Ferd Burket

Profile
- Positions: Halfback, Fullback, Punter

Personal information
- Born: January 9, 1933 San Antonio, Texas, U.S.
- Died: March 27, 2018 (aged 85) Jourdanton, Texas, U.S.
- Listed height: 6 ft 0 in (1.83 m)
- Listed weight: 205 lb (93 kg)

Career information
- College: Texas,Southeastern Oklahoma State

Career history
- 1959–1962: Saskatchewan Roughriders
- 1963: Montreal Alouettes

= Ferd Burket =

American gridiron football player (1933–2018)

Ferdinand John Burket IV (January 9, 1933 – March 27, 2018) was an American professional football player who played for the Montreal Alouettes and Saskatchewan Roughriders in the 1950s. Prior to that, he played college football at the University of Texas and Southeastern Oklahoma State University.

==Background==
Ferdie Burket was born in San Antonio, Texas on January 9, 1933. He went to St. Gerard Catholic High School where he excelled at football, baseball and basketball. He went to Texas on a football scholarship and played on the freshman team in 1951. He was a quarterback on the All-State Catholic squad in 1951.

He was injured and returned home to rehab. He later joined the U.S. Army, playing football for them in Germany. After his military service, he received a football scholarship to Southeastern Oklahoma State University, where he played from 1956-1958. He had a great career there and led the NAIA in punting his senior year with a 46 yard average.
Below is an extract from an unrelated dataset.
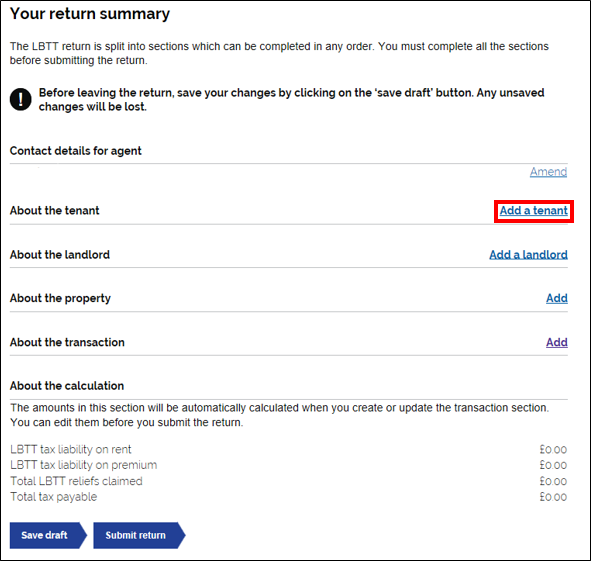Image resolution: width=591 pixels, height=561 pixels.
Task: Click the 'About the property' section heading
Action: coord(60,299)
Burket died in Jourdanton, Texas on March 27, 2018, at the age of 85.

==Career==
Burket was drafted by the Baltimore Colts in the 14th round in 1959 NFL draft and went to camp with them, just barely missing the cut. He then went to Canada and played running back and punter for the Roughriders from 1959 to 1962 and then for the Alouettes in 1963. During his four years with the Saskatchewan, he established several team records, including most touchdowns in one game (5), most points in a game (30) and most rushing TDs in one game (4).

After a career-ending injury in the CFL, he returned to Texas and worked as a coach, Athletic Director, and teacher at Pleasanton High School and simultaneously as a rancher and cattleman.

He was named St.Gerard's "Athlete of the Half-Century" and inducted into the St. Gerard High School Hall of Fame, the Southeastern Athletics Hall of Fame, and the Pleasanton High School Hall of Fame.